As it happens, right now the riving is being done on two counts. The first is about whether women can ever be bishops. The Synod of the Church of England has rejected a compromise proposal whereby women could be made bishops and Anglicans would have to accept their authority unless they really, really didn’t want to, in which case they’d get a man to do the job instead.

The other row is about whether a particular man, John Jeffries, can ever be bishop. The problem in his case is that he’s openly gay (seems it’s OK if you keep it quiet, a bit like the US Army).

Meanwhile, over on the Catholic side of the shop, the Pope is terribly upset with British equal rights legislation that might force Catholic adoption agencies to consider gay couples as possible candidates. Now, the rights and wrongs of this obligation can be argued. What I find curious is that once more the issue seems to be sex.

Not just gay sex, of course. The Catholic Church as concerned as ever with its traditional preoccupations of divorce, abortion or contraception. In fact, it seems to go on and on about sex of one kind of another, as though it was as fixated on the subject as anyone else. Obsessing about how people get laid is apparently not a preserve of the laity.

It strikes me that this apparent preoccupation isn’t really doing the Churches any good. Where are all the good old-fashioned debates about original sin, transubstantiation or the nature of the Trinity? You know, the ones that spilled so much ink and so much blood. And lit not a few bonfires.

When I see that all those noble concerns have been superseded by constant obsessing on what women can do, what men can’t do, what gays mustn’t do, I just get sad. It’s as though we were sinking into the very pit of moral turpitude about which the Churches are always warning us. And we all know where that leads: after all, look at all those sexual abuse scandals.
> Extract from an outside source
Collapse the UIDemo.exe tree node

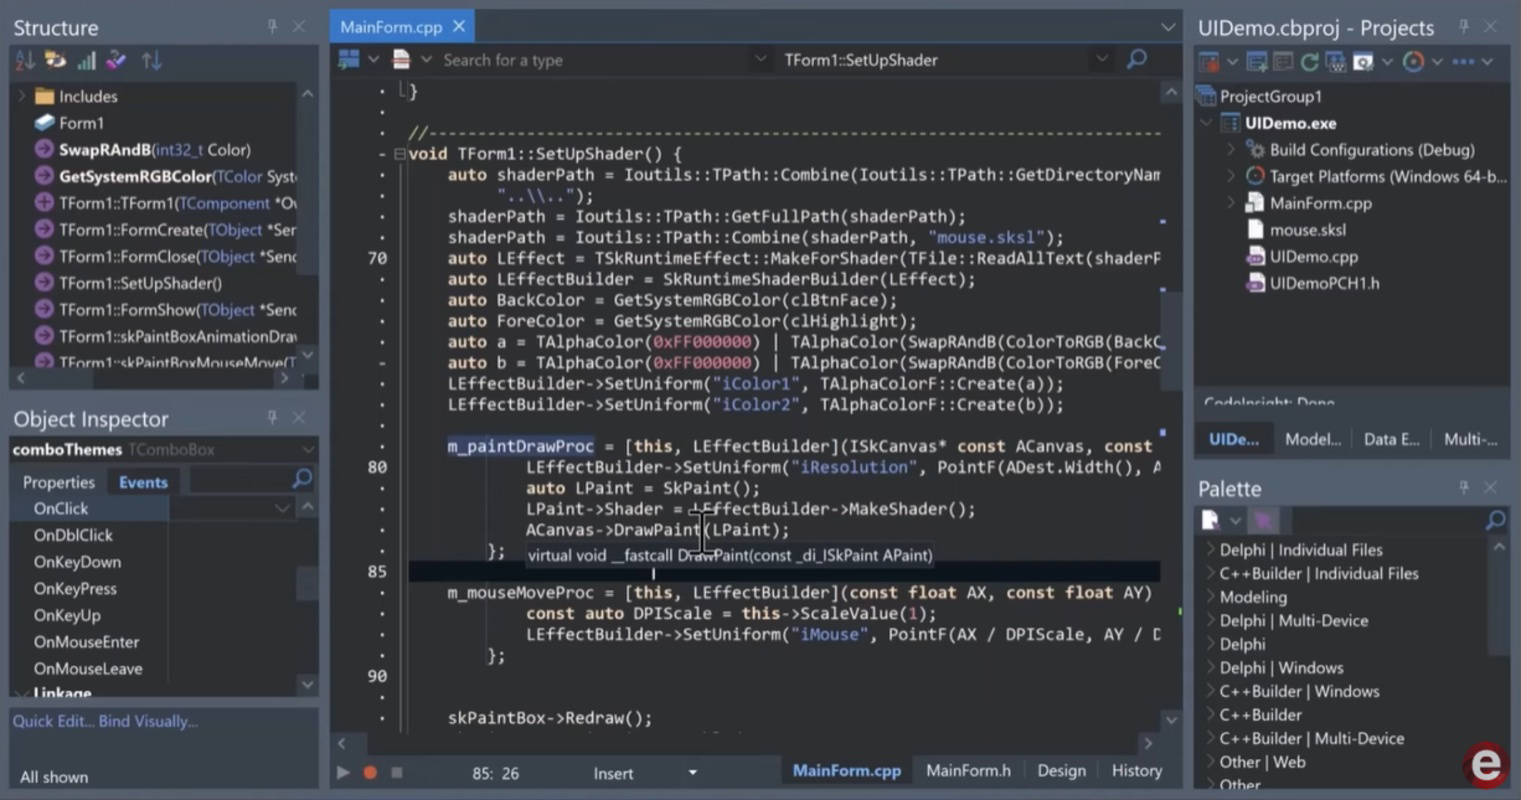[x=1206, y=122]
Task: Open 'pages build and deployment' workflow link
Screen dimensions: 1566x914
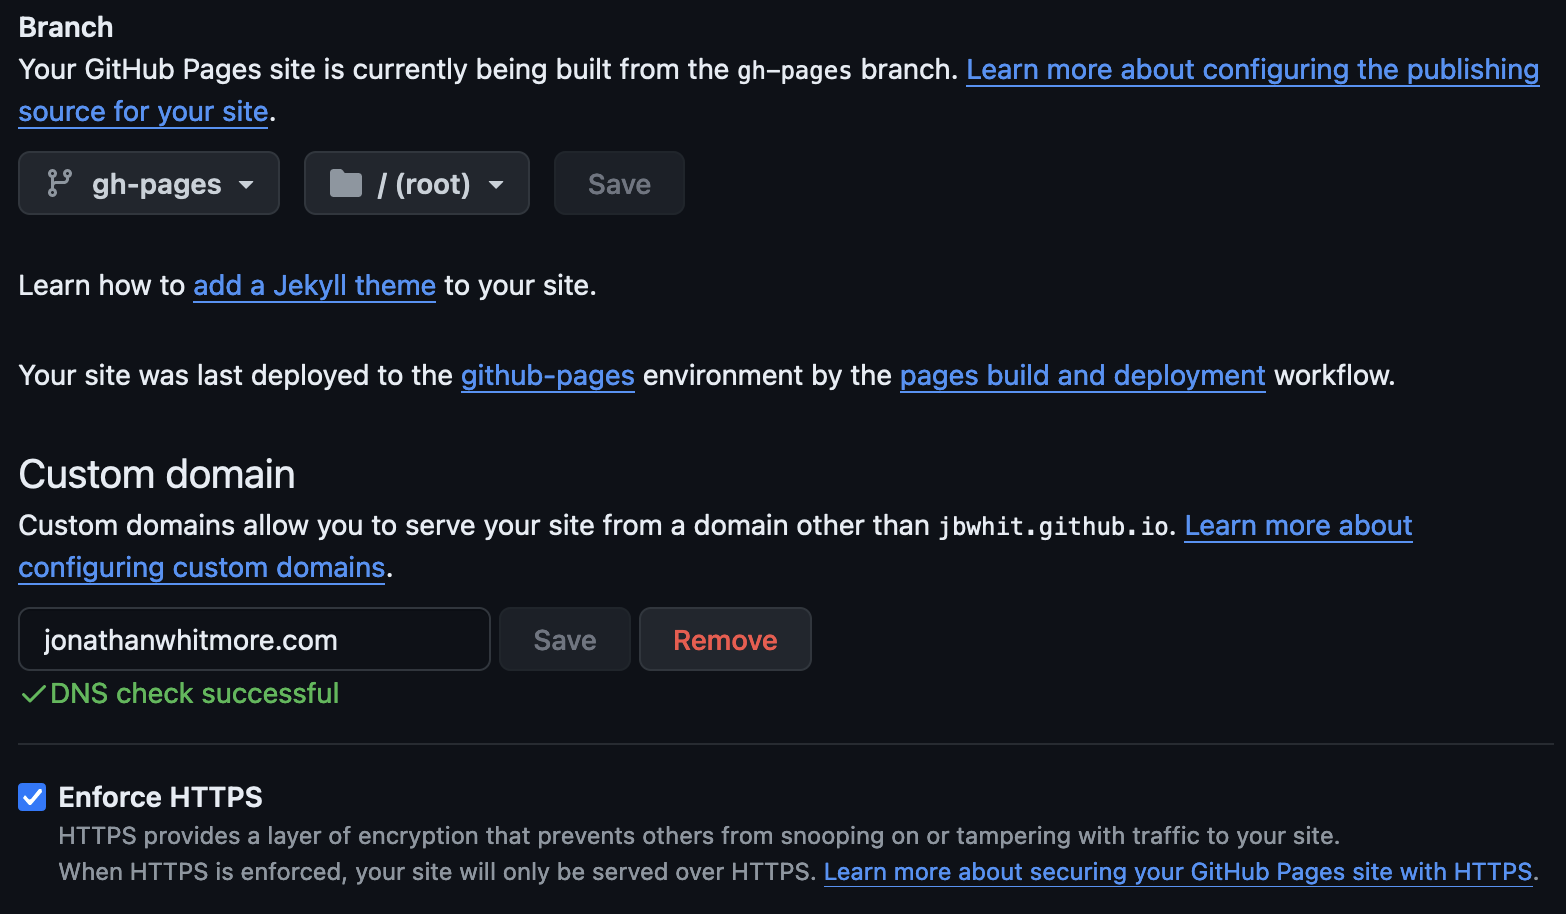Action: 1082,376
It’s time for the Churches to recognise that they have a real problem. Come on, guys, admit it – facing up to an issue like this is a first step towards solving it, you know.

As my friend Ian Covey puts it, it’s time for you to come out of the cloister.


Anonymous said...

Do you mean sex or gender? There is a difference between the two which point to very different arguments.

David Beeson said...

Ah, yes, I admit I had deliberately glossed over the difference. On the other hand, even gender ultimately is to do with the configuration of genitals - it seems to me that the Churches might occasionally deal with matters more interesting than the way people have their genitalia configured, or the use they make of them. War, natural disaster, hunger - don't these seem rather more significant than constant debate about whether gays or women can be priests, and who has sex with whom, when and in what circumstances?

Awoogamuffin said...

I try to get my Spanish students excited about trans-substantiation but I can't even get them to believe people once cared about it.

On the issues of contraception, women, trans-substantiation, priests marrying and homosexuality, the Spanish are Anglicans, really.